With 'Pictures', HamaSaari has achieved something rare—an album that is simultaneously technically sterile and emotionally raw. It is a production masterpiece where the guitars do not fight for space in the mix, but instead collectively weave a dense, post-rock fog. From Anathema-like elations to Wilsonian chill and powerful, almost metal-tinged detonations—the band navigates the map of progressive rock with the confidence of old masters. This is a selective, expansive, and breathing sound that never allows the listener's concentration to waver.

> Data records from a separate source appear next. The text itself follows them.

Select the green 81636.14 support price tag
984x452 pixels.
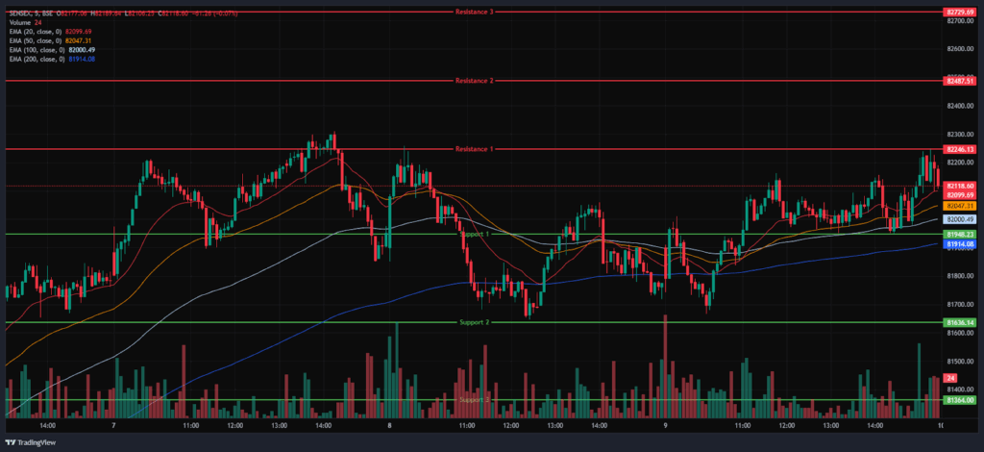coord(960,322)
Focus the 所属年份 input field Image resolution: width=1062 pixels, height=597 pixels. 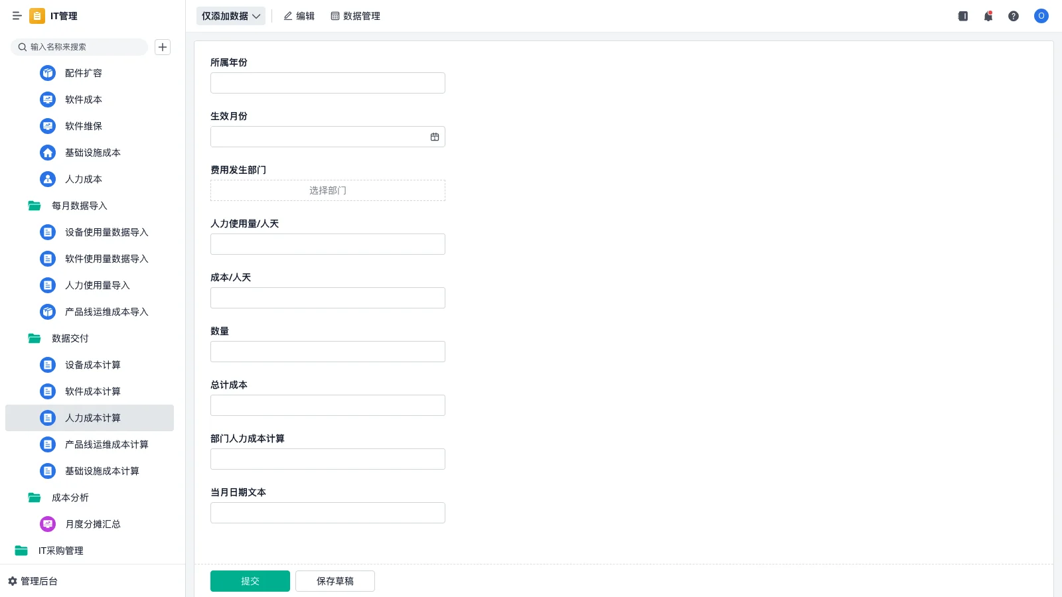327,83
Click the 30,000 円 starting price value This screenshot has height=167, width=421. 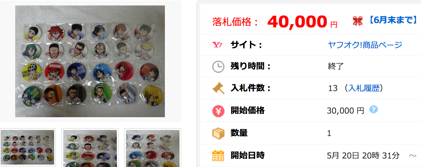pos(346,111)
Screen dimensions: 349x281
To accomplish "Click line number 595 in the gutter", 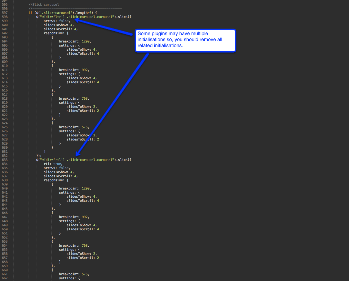I will (x=5, y=5).

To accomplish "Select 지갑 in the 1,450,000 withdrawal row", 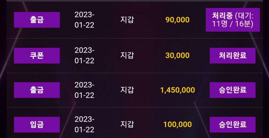I will (x=127, y=90).
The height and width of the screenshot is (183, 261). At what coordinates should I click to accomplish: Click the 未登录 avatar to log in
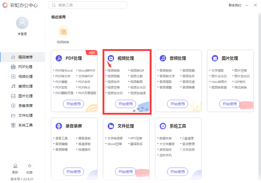[22, 23]
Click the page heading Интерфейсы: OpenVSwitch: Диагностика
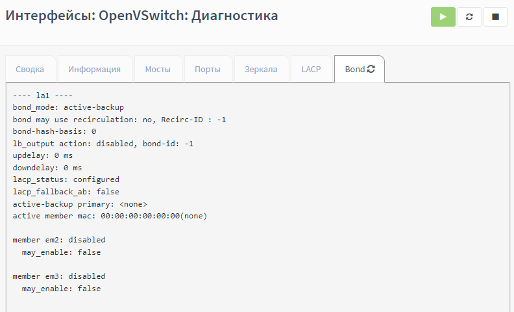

Lyrically, this is one of the most intimate journeys I have recently undertaken within this genre. Jordan Jupin’s lyrics are not mere songs; they are chronicles of borderline states—from the paralyzing fear of nothingness to the pain of isolation and the desperate cry for a home that no longer exists. HamaSaari pulls us out of the safe frames of everyday life and forces us to look our own 'howling shapes' in the eye. This is raw lyricism, devoid of cheap optimism, yet saturated with an authenticity that leaves a lasting mark on the listener.
'Pictures' is not an album to be played in the background. It is an album-experience that demands we turn off the lights and put away our phones. The Frenchmen have proven that in 2026, progressive rock can still be fresh, painful, and beautiful all at once. This is a record about the 'wrong people' who, in a world full of noise, are searching for even a single pure note.
If you seek something more in music than just a rhythm—if you seek sanctuary, confrontation, and the truth hidden between layers of guitar noise—'Pictures' is the address you must reach. Let yourself be called to this home. Even if it proves empty, the echoes you hear there will stay with you for a very long time.
It is hard to shake the feeling that we are living in a unique moment for non-obvious music. It is truly fantastic that almost at the same time, two such powerful and wonderful albums saw the light of day—'Pictures' by HamaSaari and the long-awaited 'In Verses' by the Australian visionaries of Karnivool. Both albums, though operating with different sensibilities, seem to broadcast on the same high emotional frequencies. This is a true feast for those who seek not only technical perfection in progressive rock, but above all sonic depth and existential weight. HamaSaari, standing shoulder to shoulder with such giants, proves that their place in the pantheon of modern prog-rock is fully deserved. I highly recommend it.